From CD-ROM reproduction to labeling innovation, Beckman Coulter Central Printing Services has advanced to meet its company's changing needs.
By Bob Neubauer
Just because your in-plant has been in business 45 years doesn't mean you've got it made. You have to be willing to change when your company's needs shift.
That knowledge has driven Beckman Coulter Central Printing Services to look in new directions in recent years. Not only has the 25-employee in-plant picked up new business in CD-R duplication—outmaneuvering a local supplier in the process—but it has innovated a label printing process, making its label supplier take notice.
Operating out of a 12,000-square-foot facility in Fullerton, Calif.—not far from Disneyland, in Anaheim—Central Printing Services made the transition long ago from simple letterhead and business card jobs to FDA/GMP-compliant regulatory printing for Beckman Coulter's high-tech laboratory and biomedical instrument systems. It now prints 30 million impressions annually.
"We've organized ourselves around the needs of the corporation in terms of regulatory printing requirements," notes Bob Hulett, manager of Central Printing Services, where he has worked for 28 years. The operation is also certified by Underwriters Laboratory and ISO 13485, allowing it to print strictly regulated labels and product literature.
This expertise has helped bring in recent new work from Beckman Coulter's Miami operation, which had been having problems with its outside printer. That work, mostly product inserts, will add a half million dollars in business this year.
In addition, the in-plant is responsible for printing operation manuals, labels, inserts and other materials (collectively called "part numbered items") for the company's many instrument systems. Almost 8,200 individual part numbers are supported, Hulett says. Whenever the Technical Publications Group gets a request to change any of the support material for an instrument system, the in-plant is in charge of printing the new versions for the correct instrument, identified by the part number and revision controlled alpha numeric system.
New Digital Equipment
A year and a half ago, when the lease was up on the digital printing equipment used to print product manuals and other items, Hulett did an extensive outsourcing analysis to determine if this work should be produced outside.
"Based on our analysis...we decided to maintain that operation in-house," he reveals.
As a result, the shop added a Xerox DocuTech 6180 and a DocuColor 6060, creating an enclosed, climate-controlled area for the equipment. Also located in this room is the in-plant's new Rimage Protege II CD-R duplicator (with a built-in Everest three-color process disc printer) used to put product manuals on disc. All three devices are run by a single operator.
The in-plant got into the CD-ROM business back in March.
"We knew the same [customers] that were making the printed manual were now making CD-ROMs. Initially our customers were going out on their own and getting their CD-ROM manuals produced by the same supplier" that made the company's software CDs, Hulett explains. "There were a lot of problems getting the manuals done on time."

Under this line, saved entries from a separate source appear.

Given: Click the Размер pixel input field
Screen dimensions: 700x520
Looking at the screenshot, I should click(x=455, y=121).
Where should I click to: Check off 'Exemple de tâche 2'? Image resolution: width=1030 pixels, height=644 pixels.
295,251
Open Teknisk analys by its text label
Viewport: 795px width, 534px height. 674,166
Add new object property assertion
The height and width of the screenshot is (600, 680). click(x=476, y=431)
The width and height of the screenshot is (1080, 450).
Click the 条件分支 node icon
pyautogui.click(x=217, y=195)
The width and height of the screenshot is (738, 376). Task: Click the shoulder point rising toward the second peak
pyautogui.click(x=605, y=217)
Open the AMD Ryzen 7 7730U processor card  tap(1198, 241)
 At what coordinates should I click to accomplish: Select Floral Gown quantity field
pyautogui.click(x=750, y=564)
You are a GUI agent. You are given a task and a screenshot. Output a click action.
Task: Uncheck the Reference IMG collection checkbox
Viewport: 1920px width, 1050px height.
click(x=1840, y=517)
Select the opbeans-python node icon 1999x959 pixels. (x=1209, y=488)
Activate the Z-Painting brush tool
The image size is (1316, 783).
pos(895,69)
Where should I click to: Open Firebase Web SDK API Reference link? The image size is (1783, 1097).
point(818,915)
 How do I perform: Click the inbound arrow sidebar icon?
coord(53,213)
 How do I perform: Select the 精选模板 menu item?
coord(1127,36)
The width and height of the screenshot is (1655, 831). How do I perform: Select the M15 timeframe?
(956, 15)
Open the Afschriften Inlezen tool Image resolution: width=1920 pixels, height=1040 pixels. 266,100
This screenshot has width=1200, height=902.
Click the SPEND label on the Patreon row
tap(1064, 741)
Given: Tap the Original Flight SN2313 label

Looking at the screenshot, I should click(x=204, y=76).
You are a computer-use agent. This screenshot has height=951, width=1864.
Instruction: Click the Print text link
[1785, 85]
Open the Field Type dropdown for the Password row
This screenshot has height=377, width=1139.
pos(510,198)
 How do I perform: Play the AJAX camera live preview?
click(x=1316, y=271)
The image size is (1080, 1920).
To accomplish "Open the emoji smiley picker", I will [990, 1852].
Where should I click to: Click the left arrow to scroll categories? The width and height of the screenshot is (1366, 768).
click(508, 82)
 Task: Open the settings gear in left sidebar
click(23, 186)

More to the point, as Hulett discovered after collecting data, the CD-ROM supplier was late 30 percent of the time, did not have the flexibility to handle rush orders and had "severe" quality problems at times, including labeling software wrong.
"We were requested by the director of Technical Services to take on the responsibility of managing the CD-ROM manuals...since that [manuals] was our competency," Hulett explains. Since then, the company's software development groups have asked the in-plant to produce software CDs, a more complex process, given the many different software versions. Difficulties aside, it has been working out well, Hulett says.
"I think we have a distinct advantage, having it [CD-ROM duplication] in this environment, as opposed to anywhere else in the company," he says. "It really fits into the workflow of a print shop."
The in-plant not only duplicates 60 CD-ROMs per hour with its two-tower Rimage Protege II, printing the label directly on them, it simultaneously prints the Jewel case inserts and accompanying saddle-stitched booklets on the DocuColor 6060, which has an inline booklet maker.
Innovative Label Process
The in-plant has broken new ground in other areas, as well. When a new law in Europe required product labels to include local languages, the in-plant designed a two-layer label process that would allow labels to conform to the European directive. Basically, after the first layer has been printed with up to six colors, it is then laminated to form a second layer, which can also hold print. The whole label is then die-cut. Users can peel off the top layer to see the information below it.
The in-plant developed the process on a five-color Mark Andy label press, but has since upgraded to a custom-engineered 12-color Mark Andy.
Label supplier Avery Fasson, along with ANI Printing Inks, assisted the in-plant in developing the two-layer label, and both were impressed with the results, Hulett says.
Because of this new process, he adds, the company did not have to retool its manufacturing process.
"It's given us an edge," Hulett says.